O ministro da Previdência Social, Carlos Lupi, defendeu, em entrevista ao jornal O Globo publicada no domingo (27.abr.2025), a equipe que trabalha no INSS (Instituto Nacional do Seguro Social), depois que a instituição foi alvo de denúncias sobre o aumento de descontos associativos não autorizados em aposentadorias, revelado em operação da PF (Polícia Federal). A investigação, que apura um desvio de mais de R$ 6 bilhões de 2019 a 2024, provocou a demissão de Alessandro Stefanutto, presidente do INSS.
“Dos nomes que tive conhecimento da investigação da PF, deve ter uns 190 das associações e uns 10 ou 15 do INSS. Essa é a proporção. Vai ter gente safada dentro das instituições, claro. Mas a gente não pode misturar. Também tem gente séria, que quer servir, que está sendo injustiçada.”.

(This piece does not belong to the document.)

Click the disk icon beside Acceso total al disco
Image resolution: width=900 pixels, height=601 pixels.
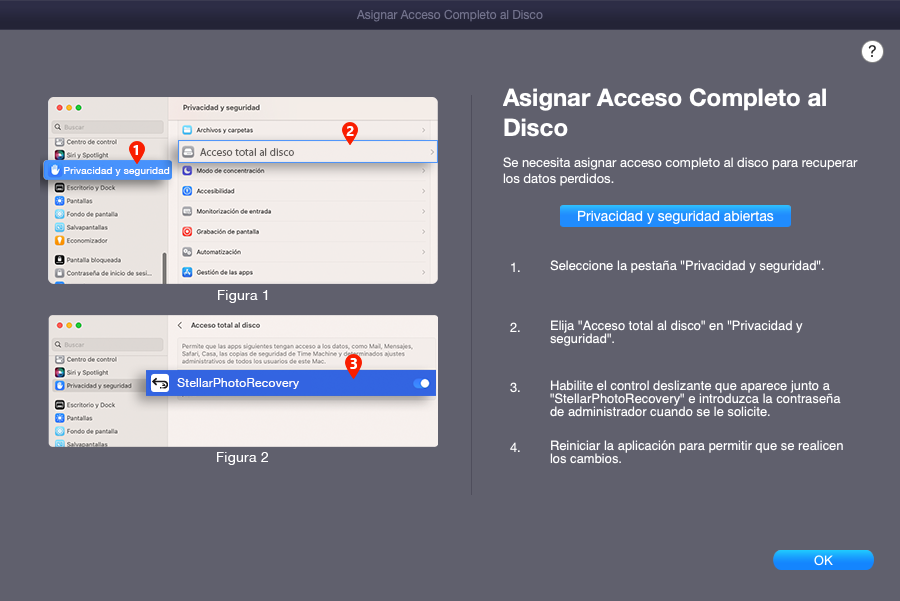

Na entrevista, Lupi também admitiu que tinha conhecimento das denúncias de fraude, e justificou por quê demorou para tomar providências. “No governo, tudo é demorado. Eu sabia o que estava acontecendo, das denúncias. Eu sabia que estava havendo um aumento muito grande [dos descontos], que precisava fazer uma instrução normativa para acabar com isso e comecei a me irritar pela demora. Só que o tempo no governo não é o tempo de uma empresa privada”, afirmou o ministro ao jornal.